L’occasione è arrivata grazie ad un amico, che gli ha proposto di aprire un ristorante a Milano, di cui Valerio Braschi è socio e anche primo chef. Il ristorante si chiama Vibe ed è stato aperto lo scorso settembre, regalando già delle belle soddisfazioni a Braschi, che si è raccontato in un’intervista.

Valerio Braschi: l’avventura nel nuovo ristorante

Il menu del ristorante Vibe, che ha solo 25 posti per scelti dei gestori, ha un costo di 140 euro. Cappelletti ripieni di lasagna e un gelato semi-sciolto di pepe Sansho servito con caviale di trota e con una gelatina di bergamotto sono tra i piatti forti del menu, il cui prezzo è dovuto alla selezione di materie prime di altissima qualità, come spiegato da Braschi.

Non solo, lo chef ha raccontato il suo percorso professionale dopo la vittoria a Masterchef, con quattro anni di “gavetta” presso il ristorante 1978 a Roma.

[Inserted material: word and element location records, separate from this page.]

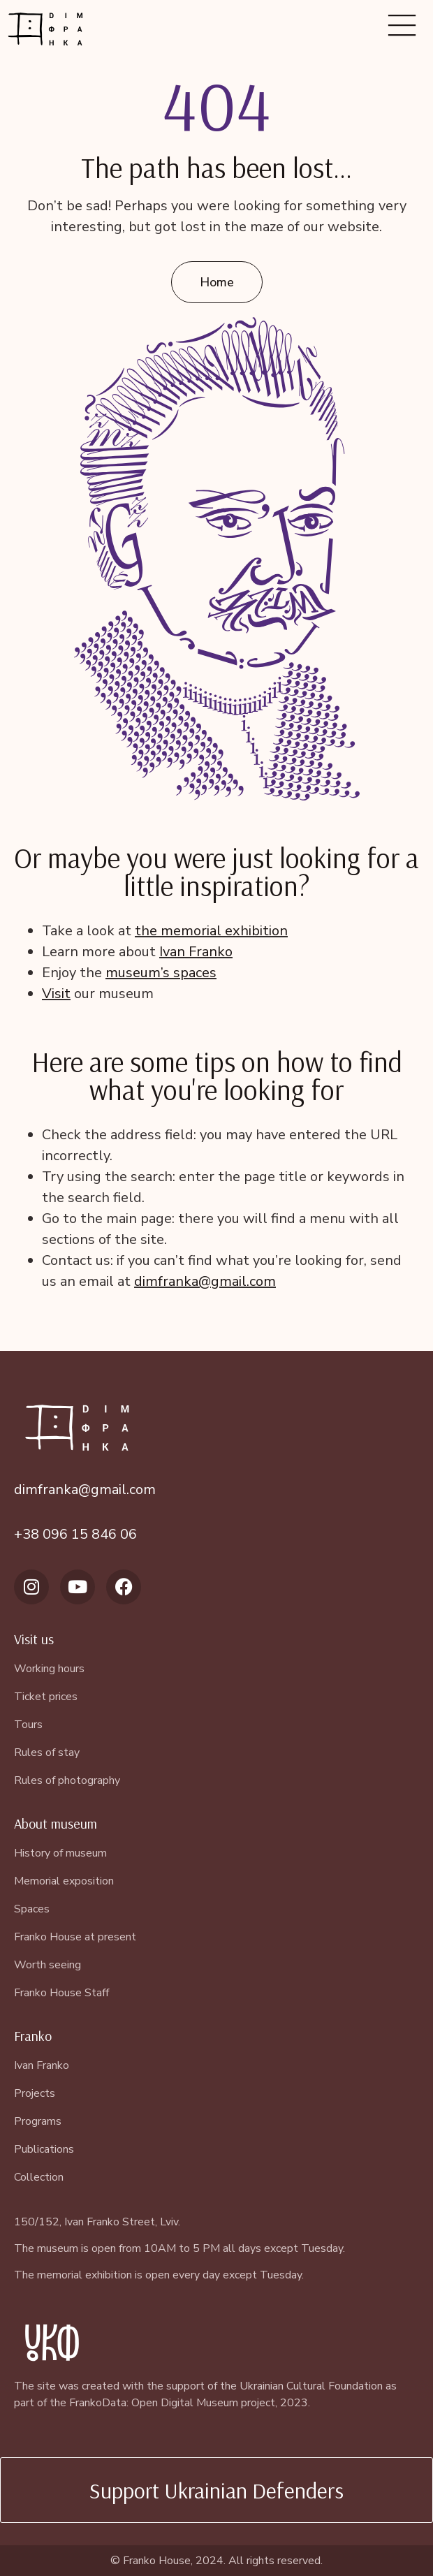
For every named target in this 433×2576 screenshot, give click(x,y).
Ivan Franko (196, 951)
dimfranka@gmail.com (205, 1281)
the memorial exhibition (211, 930)
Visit (56, 993)
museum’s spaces (160, 972)
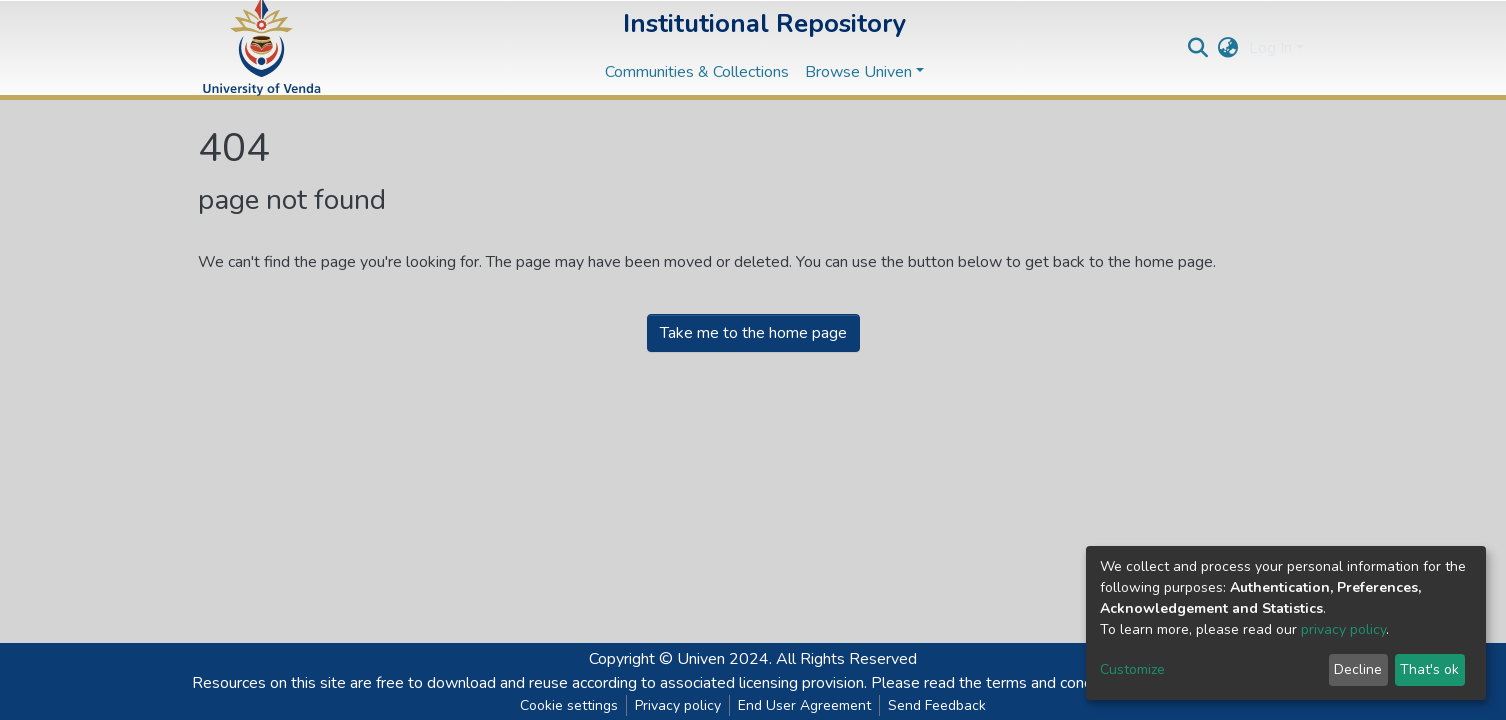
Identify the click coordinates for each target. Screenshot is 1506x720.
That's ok (1429, 669)
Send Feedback (937, 705)
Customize (1132, 669)
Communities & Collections (697, 72)
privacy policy (1343, 629)
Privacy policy (678, 705)
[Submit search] (1198, 48)
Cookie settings (569, 705)
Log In (1270, 48)
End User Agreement (804, 705)
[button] (1228, 48)
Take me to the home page (753, 333)
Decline (1358, 669)
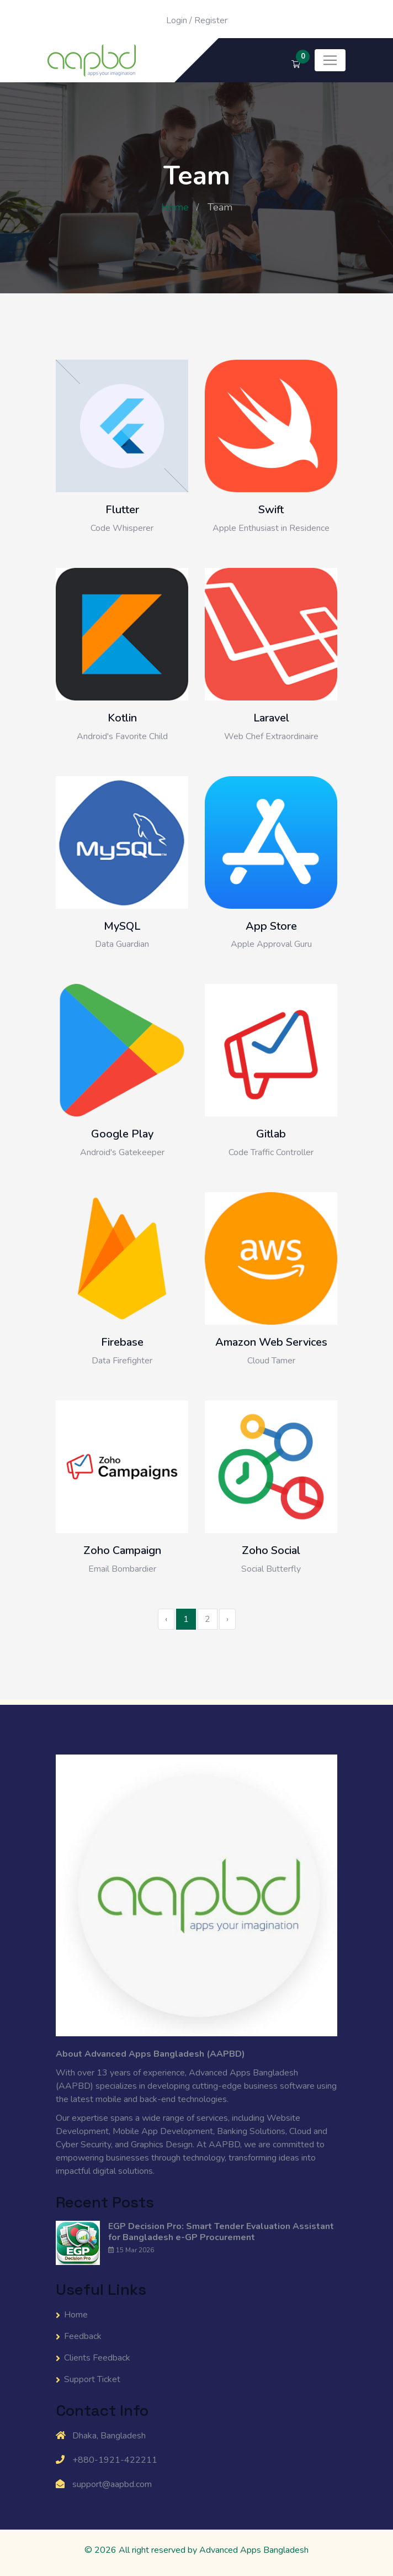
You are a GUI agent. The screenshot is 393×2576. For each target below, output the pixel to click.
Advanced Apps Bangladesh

Poi, la svolta con l’apertura del Vibe, dove Valerio Braschi ha adottato una politica che permette ai lavoratori di conciliare al meglio i turni con la propria vita privata, evitando lo sfruttamento del personale:

Ho deciso di fare dei turni di lavoro umani che ti permettono di riposarti e di avere una vita anche fuori dalla cucina, che è la cosa più importante. Si dice sempre che i giovani non hanno voglia di lavorare: io, invece, penso che non hanno più voglia di essere sfruttati. Se li fai lavorare 7 su 7 per 12 ore pagandoli poco è giusto che ti mandino a quel paese: è sfruttamento.